3.4. Seasonal Nutrient and Carbon Budget
 From the larger number of winter and summer nitrate and NCt data sets a subset of three winter-summer pairs is chosen for further analysis (Tables 2a (seasonal differences) and 3). These represent high-end winter concentration estimates (GBexWOAmin), low-end winter estimates (LN_based) and one based on the AOU corrected winter nitrate data (KexWOAmin).
Table 3. Integrated Nitrate and Carbon Budgets (Σ0–100 m) of the Temperate and Subarctic North Atlantic (40°N to 65°N)a
|Estimate||NO3 Budget, mole N m−2||OC-NCt Budget, mole C m−2||ΔNCtseas, mole C m−2||ASE, mole C m−2||IC Prod., mole C m−2||C:N, mole:mole|
| EC-W92 (std)b||0.29||3.3||2.4||1.3||0.43||11.3|
| NCEP-41-W92c|| || || ||1.5|| ||12.2|
| NCEP-41-WM99d|| || || ||1.8|| ||13.2|
| NCEP-41-LM86e|| || || ||0.8|| ||9.7|
| NCEP-41-N00f|| || || ||1.0|| ||10.8|
|LN_basedg||0.22||2.8|| ||1.3|| ||12.6|
|GBexWOAminh||0.59||4.0|| ||1.3|| ||6.9|
 Both ΔNO3 and ΔNCt (Figures 6a and 6b) increase northward along 20°W and show maxima between 47°N (LN_based) and 55°N (GBexWOAmin). Large differences, however, exist for the magnitude of the three ΔNO3 and ΔNCt estimates shown, for example, the maxima along 20°W range from 0.2 mole NO3 m−2 (LN_based) to 1.15 mole NO3 m−2 (GBexWOAmin) and 2.2 mole NCt m−2 (LN_based) to 6.9 mole NCt m−2 (GBexWOAmin), respectively. Additional variation is added through the contribution of ASE and ΔIC to the carbon budget. For KexWOAmin, which is shown as an example (Figure 6c), CO2 air-sea gas exchange can add up to 50% to the observed ΔNCt. The relative importance of ASE for the carbon budget differs between data sets. It is largest for LN and lowest for GBexWOAmin. Production of CaCO3 on the other hand (Figure 6c) usually accounts for about 10% to 20% of the total carbon uptake. Estimates of this fraction and the ΔOC: ΔIC ‘rain ratio’ show only little variations between data sets but consistent regional patterns with an increase toward the north along 20°W (Figure 7).

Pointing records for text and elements
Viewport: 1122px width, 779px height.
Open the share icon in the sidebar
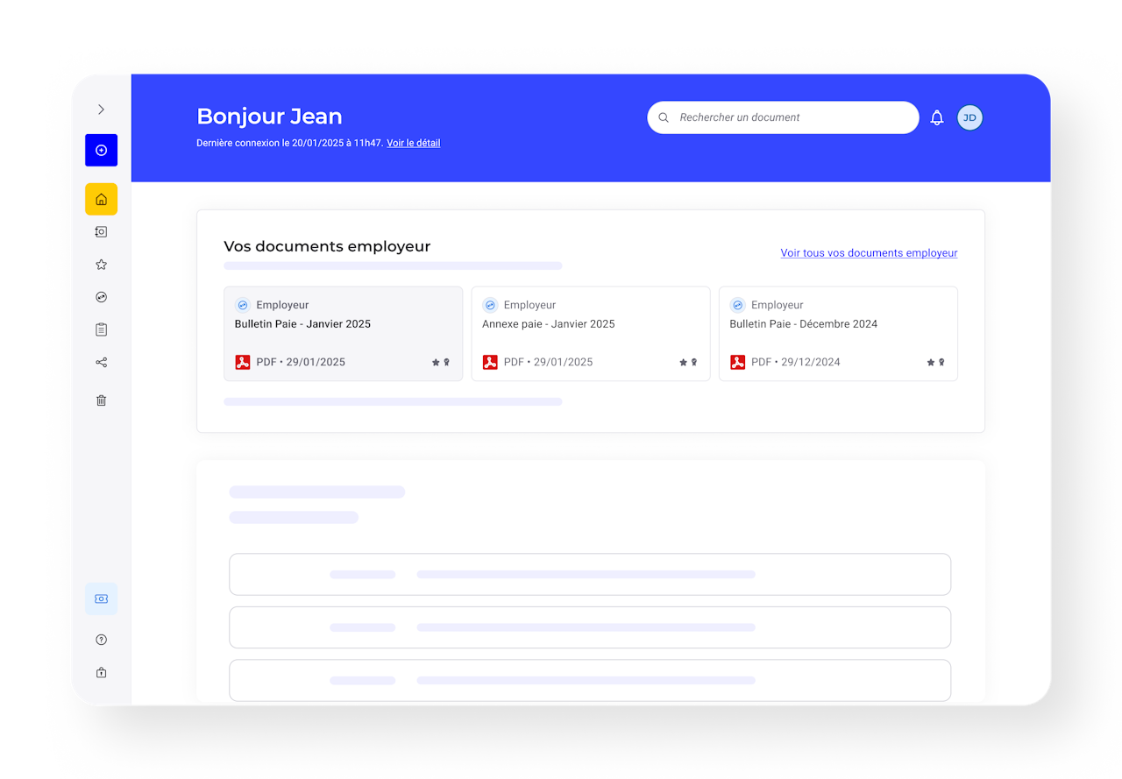pyautogui.click(x=101, y=363)
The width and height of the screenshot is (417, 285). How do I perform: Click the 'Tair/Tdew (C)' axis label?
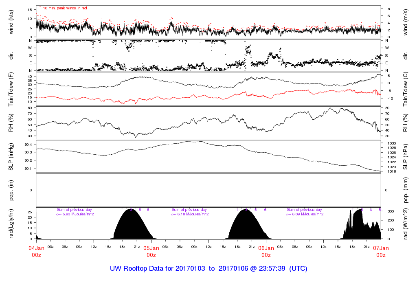click(406, 88)
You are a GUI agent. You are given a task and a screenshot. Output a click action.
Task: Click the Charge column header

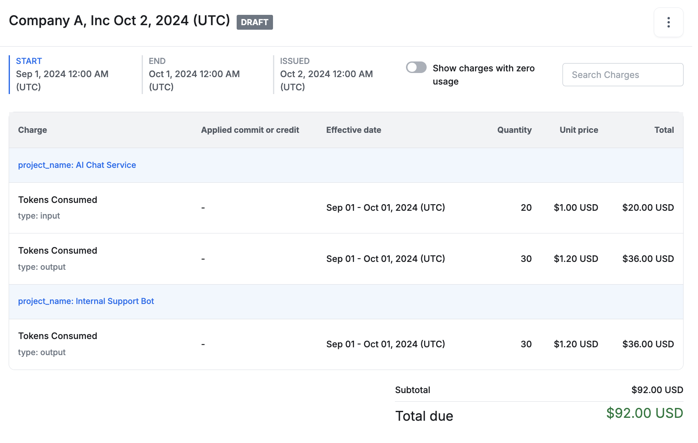click(x=33, y=130)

DIRECTIONS FOR THIS TASK. In two sentences, summarize the excerpt on the seasonal nutrient and carbon budget of the North Atlantic.

RESULT FOR THIS EXERCISE. Three winter-summer pairs of nitrate and NCt data sets are chosen for analysis, representing high-end winter estimates, low-end winter estimates, and estimates based on AOU-corrected winter nitrate. Both ΔNO3 and ΔNCt increase northward along 20°W, but their magnitudes differ greatly between estimates, and air-sea gas exchange and CaCO3 production add further variation to the carbon budget.